Folk law looms large in the American government right now. Cascades of rigidity built from outdated interpretations of rules that were flexible to begin with, administered by people who were never asked whether any of it was working. Jennifer Pahlka, who wrote Recoding America: Why Government Is Failing in the Digital Age and How We Can Do Better, is the founder and former executive director of Code for America, and was Deputy CTO for Government Innovation in the Obama White House.

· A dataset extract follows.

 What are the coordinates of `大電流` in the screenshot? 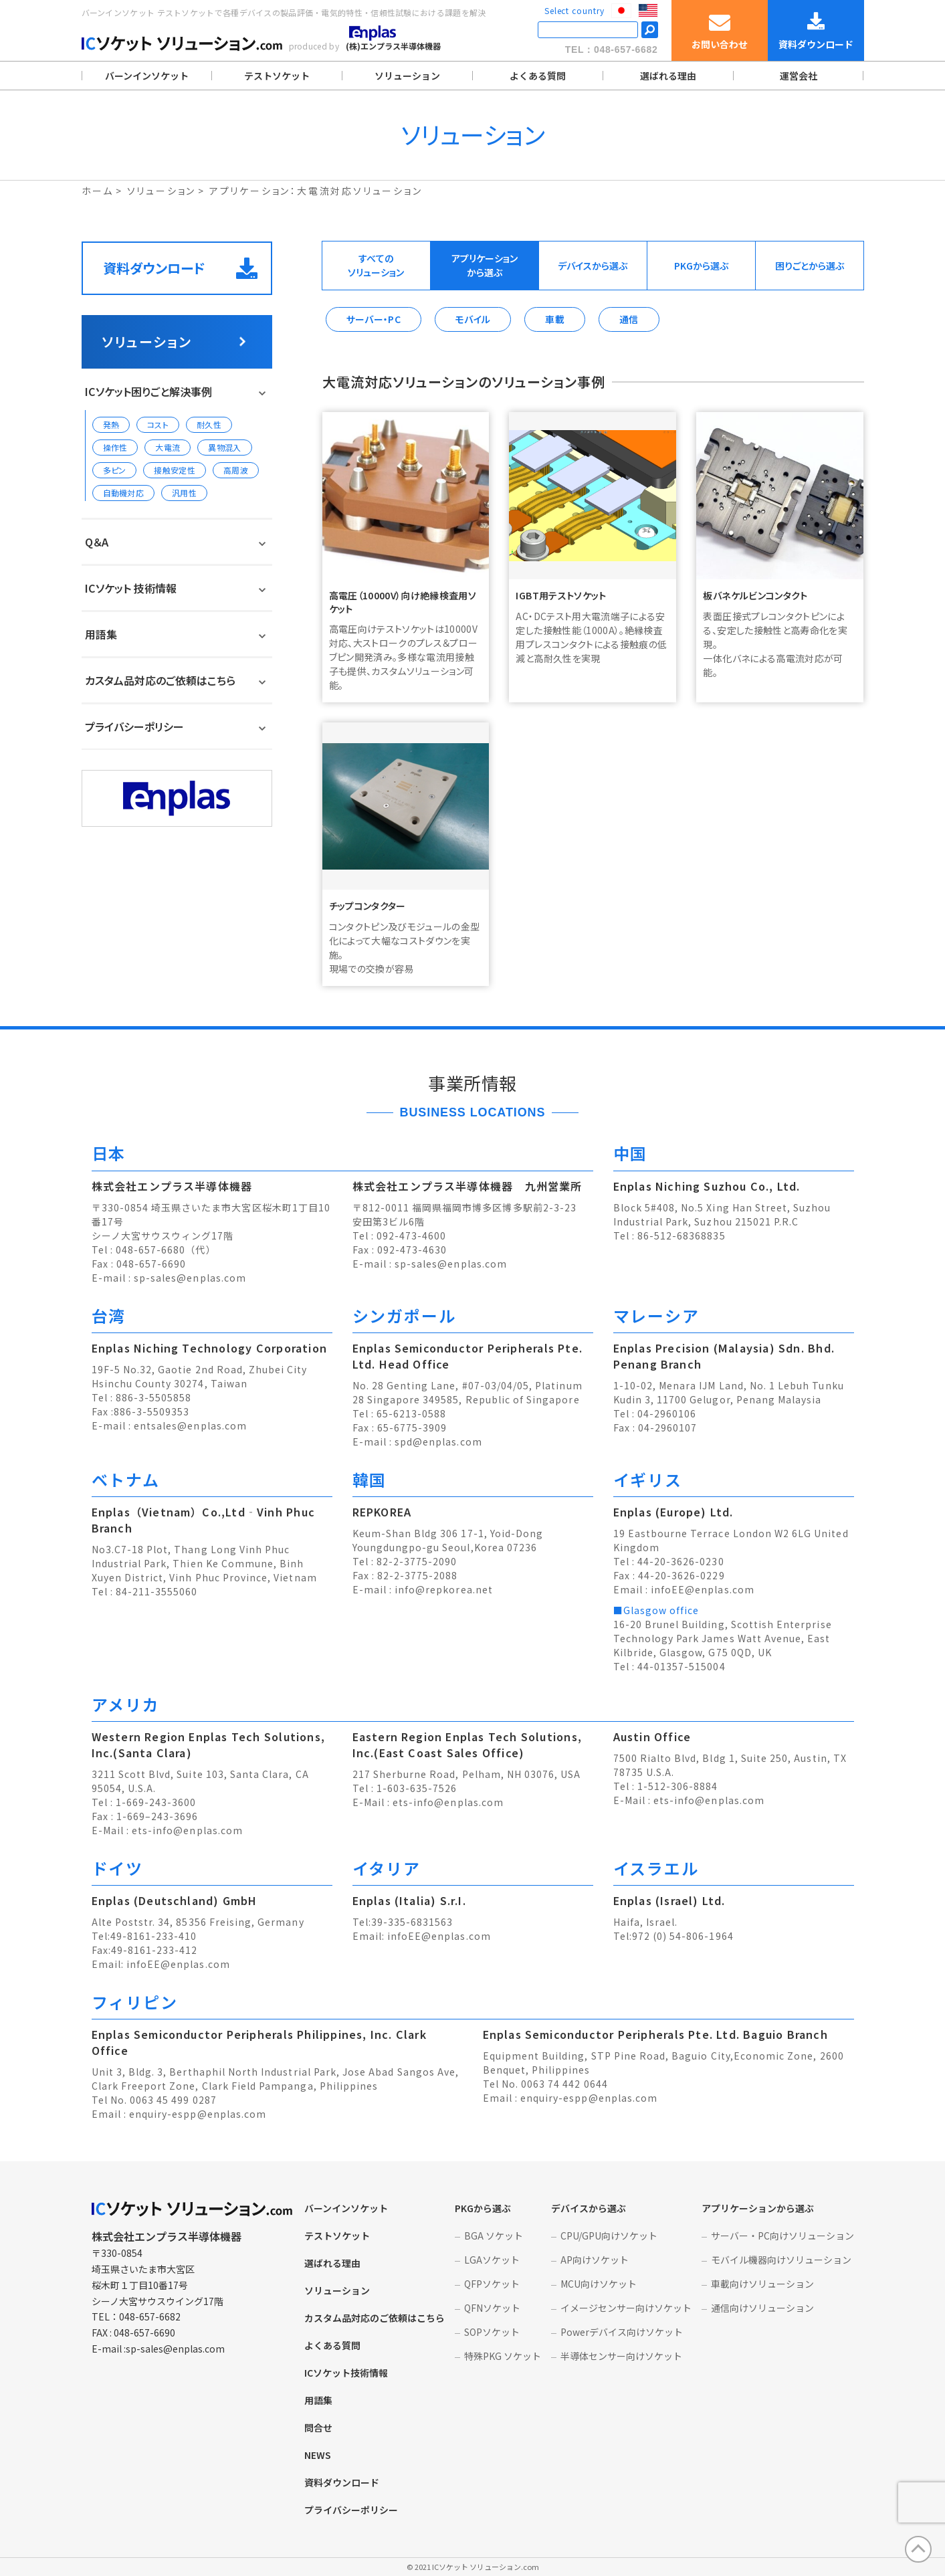 It's located at (167, 447). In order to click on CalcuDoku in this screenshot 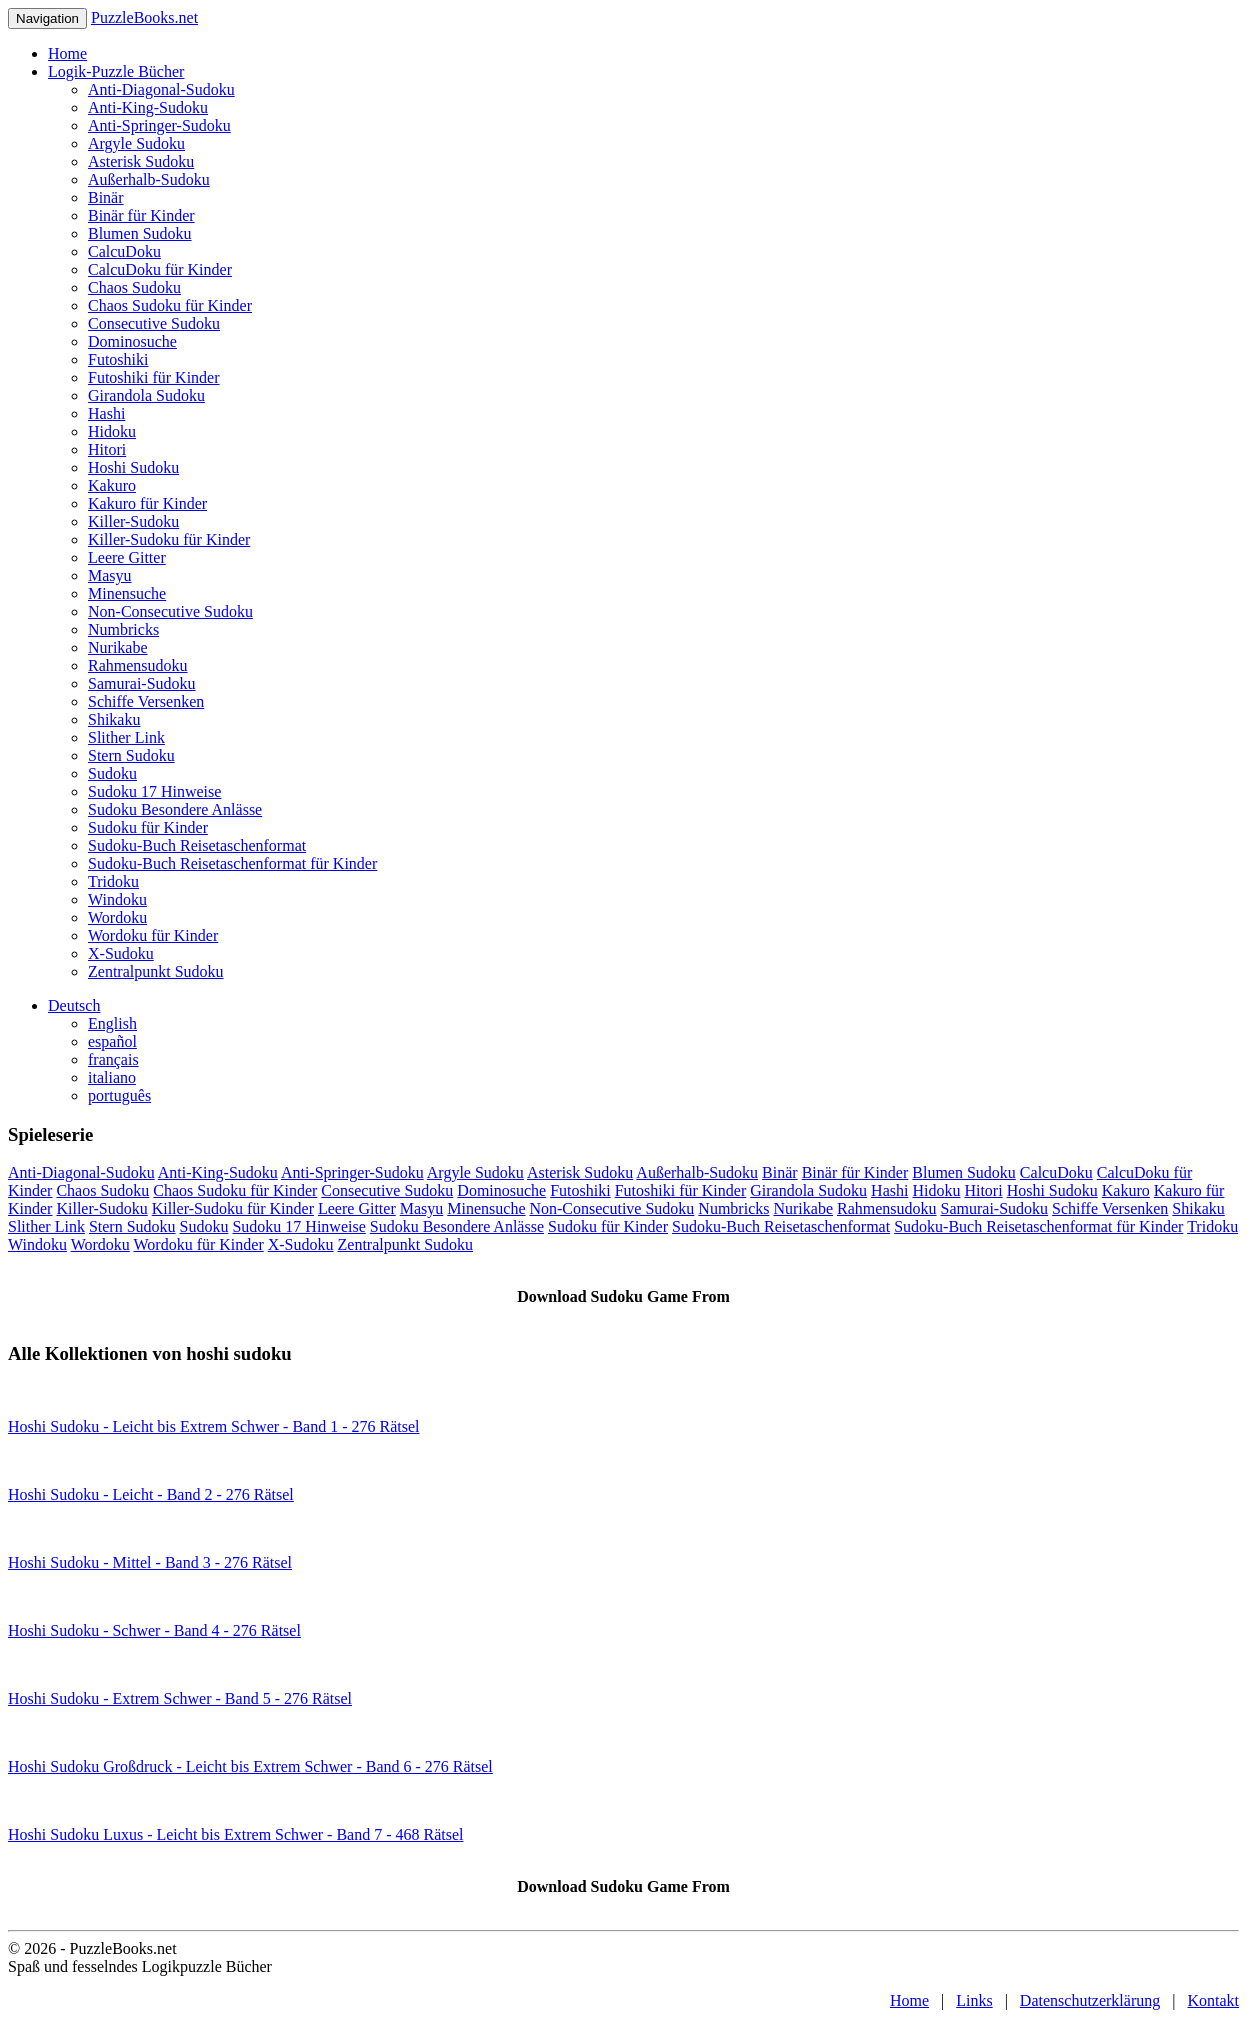, I will do `click(124, 251)`.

She’s working on the gap between what government is supposed to do and what it actually does. In this conversation, Robb, Josh, and Jennifer go deep on what’s actually broken and what it would take to fix it.


The folk law problem is real, but it's not the deepest one. The deeper dysfunction: government is structurally designed to be faithful to process rather than outcomes. Oversight bodies don't ask whether people got the benefit. They ask whether you followed the procedure. That incentive structure produces "rationing by friction" — where the hardest programs to navigate self-select for the people who need help least and exclude the people with the most chaotic lives, the fewest resources, and the most at stake.


Her Recoding America team is already working with states to build something Robb describes as a P&L for regulation. Not just removing rules, but assigning friction costs, finding where wet signatures are still required for no reason, and surfacing the trade-offs that have never been explicitly named. LLMs are uniquely good at this. The question isn't whether the technology can help. It's whether the political will to use it correctly can be assembled in time.